Agar keberadaan tenaga ahli
asing tidak berlangsung secara permanen sehingga dapat menutup kesempatan kerja bagi tenaga kerja
warga negara Indonesia, perusahaan penanaman
modal yang mempekerjakan tenaga kerja asing diwajibkan untuk menyelenggarakan pelatihan dan alih teknologi kepada
tenaga kerja warga negara Indonesia sesuai
dengan ketentuan perundang-undangan yang berlaku. Untuk terciptanya alih keahlian dari tenaga kerja asing ke tangan
tenaga kerja Indonesia dan kesinambungan pasok
tenaga kerja Indonesia yang memenuhi persyaratan yang diinginkan, perusahaan penanaman modal wajib meningkatkan
kompetensi tenaga kerja warga negara Indonesia melalui kegiatan-kegiatan
pelatihan kerja.
Sesuai dengan yang diuraikan
dalam Undang-undang Nomor 25 Tahun 2007 tentang Penanaman Modal, pasal 10 ayat 1 menyatakan
perusahaan penanaman modal dalam memenuhi
kebutuhan tenaga kerja harus mengutamakan tenaga kerja warga negara Indonesia. Ayat 2 pasal ini menyebutkan
perusahaan penanaman modal berhak menggunakan
tenaga ahli warga negara asing untuk jabatan dan keahlian tertentu sesuai dengan ketentuan peraturan perundang-undangan.
Selanjutnya pasal 10 ayat 3
menetapkan bahwa perusahaan penanaman modal
wajib meningkatkan kompetensi tenaga kerja warga
negara Indonesia melalui pelatihan kerja
sesuai dengan ketentuan peraturan perundang-undangan. Ayat 4 menjelaskan perusahaan penanaman modal yang mempekerjakan
tenaga kerja asing diwajibkan menyelenggarakan
pelatihan dan melakukan alih teknologi kepada tenaga kerja warga negara Indonesia sesuai dengan peraturan
perundang-undangan.
c. Kewajiban dalam hal Tanggung Jawab
Sosial (Corporate Social Responsibility)
Kondisi iklim yang tidak
menentu saat ini yang ditandai dengan menipisnya
ozon dan global warming telah menggerakkan
pemerintah Negara-negara maju dan berkembang
untuk ambil bagian dalam menciptakan regulasi yang ramah lingkungan.
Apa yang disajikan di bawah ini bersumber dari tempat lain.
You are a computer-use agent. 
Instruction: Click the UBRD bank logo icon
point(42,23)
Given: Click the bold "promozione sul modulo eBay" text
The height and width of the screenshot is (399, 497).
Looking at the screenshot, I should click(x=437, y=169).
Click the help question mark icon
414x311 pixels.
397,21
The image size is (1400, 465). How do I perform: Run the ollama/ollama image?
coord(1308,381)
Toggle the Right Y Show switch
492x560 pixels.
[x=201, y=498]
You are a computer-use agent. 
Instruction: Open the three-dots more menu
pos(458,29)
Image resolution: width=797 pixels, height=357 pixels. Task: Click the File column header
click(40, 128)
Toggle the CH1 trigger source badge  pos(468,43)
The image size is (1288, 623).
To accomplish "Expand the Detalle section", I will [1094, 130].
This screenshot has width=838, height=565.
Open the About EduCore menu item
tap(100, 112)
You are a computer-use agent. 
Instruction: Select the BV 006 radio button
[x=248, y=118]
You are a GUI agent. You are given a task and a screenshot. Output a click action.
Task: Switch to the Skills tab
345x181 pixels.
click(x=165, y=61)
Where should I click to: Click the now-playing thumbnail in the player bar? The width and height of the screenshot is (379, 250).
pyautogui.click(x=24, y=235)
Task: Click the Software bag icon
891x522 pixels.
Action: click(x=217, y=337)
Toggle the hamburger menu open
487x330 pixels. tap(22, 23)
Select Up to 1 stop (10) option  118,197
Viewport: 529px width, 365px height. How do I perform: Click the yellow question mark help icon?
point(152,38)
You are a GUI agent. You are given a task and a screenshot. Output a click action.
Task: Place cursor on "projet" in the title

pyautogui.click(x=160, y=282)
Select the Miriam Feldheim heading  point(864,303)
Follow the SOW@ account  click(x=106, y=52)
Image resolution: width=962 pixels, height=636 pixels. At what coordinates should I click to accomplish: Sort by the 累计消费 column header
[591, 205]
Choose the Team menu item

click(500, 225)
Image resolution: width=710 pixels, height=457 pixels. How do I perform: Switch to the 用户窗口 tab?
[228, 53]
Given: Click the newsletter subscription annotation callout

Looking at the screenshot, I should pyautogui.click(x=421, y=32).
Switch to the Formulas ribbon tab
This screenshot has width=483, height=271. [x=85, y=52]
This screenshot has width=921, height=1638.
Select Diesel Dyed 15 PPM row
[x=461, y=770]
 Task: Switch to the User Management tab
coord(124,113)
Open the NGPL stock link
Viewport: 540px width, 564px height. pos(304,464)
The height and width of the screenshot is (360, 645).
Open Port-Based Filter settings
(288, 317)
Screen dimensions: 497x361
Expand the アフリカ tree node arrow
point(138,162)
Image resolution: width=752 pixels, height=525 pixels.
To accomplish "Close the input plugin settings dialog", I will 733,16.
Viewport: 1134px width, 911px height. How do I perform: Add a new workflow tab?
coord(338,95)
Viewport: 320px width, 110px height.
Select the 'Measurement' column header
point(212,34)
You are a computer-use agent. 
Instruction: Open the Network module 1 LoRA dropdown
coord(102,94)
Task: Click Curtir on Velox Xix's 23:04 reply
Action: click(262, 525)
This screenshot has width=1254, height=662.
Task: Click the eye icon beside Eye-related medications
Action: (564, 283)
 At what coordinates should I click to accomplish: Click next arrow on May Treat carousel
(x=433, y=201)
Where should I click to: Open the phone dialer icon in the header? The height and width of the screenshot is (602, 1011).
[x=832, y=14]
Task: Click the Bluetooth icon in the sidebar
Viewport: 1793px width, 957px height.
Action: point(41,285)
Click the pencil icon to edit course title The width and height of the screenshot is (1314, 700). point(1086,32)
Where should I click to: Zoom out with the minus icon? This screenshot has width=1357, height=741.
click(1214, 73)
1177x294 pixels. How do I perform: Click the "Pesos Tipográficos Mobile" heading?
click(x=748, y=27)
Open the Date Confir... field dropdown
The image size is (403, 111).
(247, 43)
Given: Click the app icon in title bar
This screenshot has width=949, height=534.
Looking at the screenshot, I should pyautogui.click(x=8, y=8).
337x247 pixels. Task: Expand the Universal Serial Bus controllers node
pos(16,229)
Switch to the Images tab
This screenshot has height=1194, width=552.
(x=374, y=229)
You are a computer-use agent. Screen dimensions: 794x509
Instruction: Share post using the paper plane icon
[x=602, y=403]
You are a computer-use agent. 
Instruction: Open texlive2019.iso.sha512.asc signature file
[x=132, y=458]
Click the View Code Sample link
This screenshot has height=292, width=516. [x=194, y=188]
Kemiskinan dan kerawanan sosial dianggap memiliki sumbangan
yang besar dalam perusakan sumber daya alam.
Oleh sebab itu, isu lingkungan tidak boleh dipisahkan
dari isu sosial dan kemasyarakatan.
Tanggung Jawab Sosial dan
Lingkungan adalah Komitmen perseroan untuk
berperan serta dalam pembangunan ekonomi
berkelanjutan guna meningkatkan kualitas
kehidupan dan lingkungan yang bermanfaat, baik bagi perseroan sendiri, komunitas setempat, maupun masyarakat pada umumnya.[4]
Isu tanggung jawab sosial (corporate
social responsibility) adalah suatu topik
yang berkenaan dengan etika bisnis. Di sini terdapat
tanggung jawab moral perusahaan baik terhadap
karyawan perusahaan dan masyarakat di sekitar perusahaan. Oleh karena itu
berkaitan pula dengan moralitas, yaitu sebagai standar bagi individu atau sekelompok mengenai benar dan salah, baik dan buruk.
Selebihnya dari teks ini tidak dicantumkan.